For Ni-Cads, you have an optional, manually-selectable discharge mode, that completely drains the batteries and helps prevent the notorious 'memory' problem that occurs if Ni-Cads are charged too frequently without recharging. An LED indicator indicates the discharge status and goes out when the battery is drained. You must switch the charger back to 'charge' mode in order to start the charging process.

The charging process is as simple as ensuring that the same battery type/capability is in each battery holder for a particular 'bay'. You must charge batteries in pairs (except for 9v). Insert the batteries, check to ensure that the discharge/charge mode switch is set to 'charge' and as soon as the second battery of a pair completes the charging circuit the charge indicator LED lights up.

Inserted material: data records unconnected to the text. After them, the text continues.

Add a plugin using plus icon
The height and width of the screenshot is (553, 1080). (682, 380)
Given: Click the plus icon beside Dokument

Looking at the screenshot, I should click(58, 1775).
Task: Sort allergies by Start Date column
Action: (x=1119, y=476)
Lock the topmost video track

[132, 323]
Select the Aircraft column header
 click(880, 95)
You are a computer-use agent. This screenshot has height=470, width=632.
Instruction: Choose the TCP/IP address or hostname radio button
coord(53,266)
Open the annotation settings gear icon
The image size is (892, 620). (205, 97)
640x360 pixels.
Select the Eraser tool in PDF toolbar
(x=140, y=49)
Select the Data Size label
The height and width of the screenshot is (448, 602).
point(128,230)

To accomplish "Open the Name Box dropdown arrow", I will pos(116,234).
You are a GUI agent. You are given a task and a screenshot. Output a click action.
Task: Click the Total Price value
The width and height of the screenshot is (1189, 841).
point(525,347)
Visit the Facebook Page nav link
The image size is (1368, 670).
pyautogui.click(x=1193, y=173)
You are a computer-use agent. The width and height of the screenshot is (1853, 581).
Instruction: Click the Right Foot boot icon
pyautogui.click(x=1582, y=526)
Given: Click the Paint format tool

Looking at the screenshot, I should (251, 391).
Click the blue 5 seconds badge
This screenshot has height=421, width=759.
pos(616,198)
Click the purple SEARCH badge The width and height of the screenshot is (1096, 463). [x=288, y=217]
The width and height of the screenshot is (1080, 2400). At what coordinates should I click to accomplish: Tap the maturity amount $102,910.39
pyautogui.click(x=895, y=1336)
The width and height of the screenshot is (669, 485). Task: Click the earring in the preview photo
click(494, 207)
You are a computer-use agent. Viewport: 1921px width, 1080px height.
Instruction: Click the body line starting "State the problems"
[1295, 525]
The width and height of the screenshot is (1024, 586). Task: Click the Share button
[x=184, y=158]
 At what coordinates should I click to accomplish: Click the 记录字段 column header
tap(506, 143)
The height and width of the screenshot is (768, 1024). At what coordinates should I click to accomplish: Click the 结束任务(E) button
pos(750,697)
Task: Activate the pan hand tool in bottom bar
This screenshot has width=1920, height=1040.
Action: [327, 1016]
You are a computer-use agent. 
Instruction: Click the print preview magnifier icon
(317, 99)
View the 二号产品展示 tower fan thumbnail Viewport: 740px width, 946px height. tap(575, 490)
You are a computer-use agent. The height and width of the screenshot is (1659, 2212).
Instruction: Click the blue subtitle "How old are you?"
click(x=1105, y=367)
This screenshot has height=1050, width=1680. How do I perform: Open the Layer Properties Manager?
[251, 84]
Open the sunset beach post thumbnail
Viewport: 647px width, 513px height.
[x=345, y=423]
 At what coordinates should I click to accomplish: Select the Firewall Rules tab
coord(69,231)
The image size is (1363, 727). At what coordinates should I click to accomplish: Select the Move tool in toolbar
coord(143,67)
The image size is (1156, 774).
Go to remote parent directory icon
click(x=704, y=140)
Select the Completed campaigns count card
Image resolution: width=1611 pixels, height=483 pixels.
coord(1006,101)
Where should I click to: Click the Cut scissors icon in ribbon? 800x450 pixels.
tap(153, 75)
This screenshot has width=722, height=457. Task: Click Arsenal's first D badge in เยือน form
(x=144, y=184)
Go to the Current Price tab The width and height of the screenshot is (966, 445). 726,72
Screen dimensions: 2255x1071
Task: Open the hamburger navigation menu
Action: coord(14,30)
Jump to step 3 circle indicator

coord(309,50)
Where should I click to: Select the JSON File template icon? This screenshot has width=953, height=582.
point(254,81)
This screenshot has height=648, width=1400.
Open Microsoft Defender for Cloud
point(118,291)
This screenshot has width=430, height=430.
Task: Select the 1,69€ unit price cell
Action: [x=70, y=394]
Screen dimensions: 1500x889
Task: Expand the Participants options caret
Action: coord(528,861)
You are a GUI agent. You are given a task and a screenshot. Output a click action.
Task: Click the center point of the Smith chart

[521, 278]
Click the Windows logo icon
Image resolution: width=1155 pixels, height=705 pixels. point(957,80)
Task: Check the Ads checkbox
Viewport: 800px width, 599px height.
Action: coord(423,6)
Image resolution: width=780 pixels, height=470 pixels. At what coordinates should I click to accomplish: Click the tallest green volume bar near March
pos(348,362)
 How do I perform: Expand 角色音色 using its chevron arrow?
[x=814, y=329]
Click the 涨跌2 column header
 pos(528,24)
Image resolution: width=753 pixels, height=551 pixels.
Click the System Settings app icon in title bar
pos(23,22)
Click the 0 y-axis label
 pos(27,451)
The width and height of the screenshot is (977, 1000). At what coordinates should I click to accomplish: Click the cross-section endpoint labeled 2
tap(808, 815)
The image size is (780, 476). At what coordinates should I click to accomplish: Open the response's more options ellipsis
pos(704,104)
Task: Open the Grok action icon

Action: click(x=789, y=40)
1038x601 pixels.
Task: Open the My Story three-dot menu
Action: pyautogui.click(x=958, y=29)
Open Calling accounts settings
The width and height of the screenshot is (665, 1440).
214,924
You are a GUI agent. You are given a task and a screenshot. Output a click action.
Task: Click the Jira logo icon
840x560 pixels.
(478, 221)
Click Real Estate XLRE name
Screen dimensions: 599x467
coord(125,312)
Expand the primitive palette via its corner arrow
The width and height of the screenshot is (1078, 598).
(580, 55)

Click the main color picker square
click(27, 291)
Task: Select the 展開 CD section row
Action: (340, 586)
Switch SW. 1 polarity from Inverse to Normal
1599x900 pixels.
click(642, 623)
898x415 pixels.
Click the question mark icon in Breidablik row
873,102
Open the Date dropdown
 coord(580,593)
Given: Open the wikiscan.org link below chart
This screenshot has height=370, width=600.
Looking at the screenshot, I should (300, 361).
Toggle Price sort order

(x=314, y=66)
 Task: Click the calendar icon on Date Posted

Charging Ni-Cads takes from less than an hour (AAA/180mA) to 7.5 hours (9v or D/4500mA). The charger turns off automatically EXCEPT for 9v batteries (why not for these I don't know... a design limitation).

With the sole exception of reduced functionality for 9v (no discharging, no automatic recharging so you have to monitor time and remove the battery accordingly), this unit is pretty much painless and works as expected.

I have charged AAA, AA, D, and 9v batteries (Ni-Cads) with it and everything seems to work great. As expected, new Ni-Cads have a very short life on their first charge, lengthening as several complete discharge/charge cycles are completed.

For $30 it's hard to see how you could go wrong with this charger if you use the appropriate batteries -- and everything from TV remotes to ham shack accessories to HTs to GPS units to flashlights run off of these batteries. I have give it a '4' not because it is the best charger I could imagine, but because it meets all expectations. I didn't give it a '5' because I think the designer should have added the minimal extra circuitry/programming to have the unit work with 9v as it does with the other supported battery types.

I'd buy another one if I needed similar capabilities.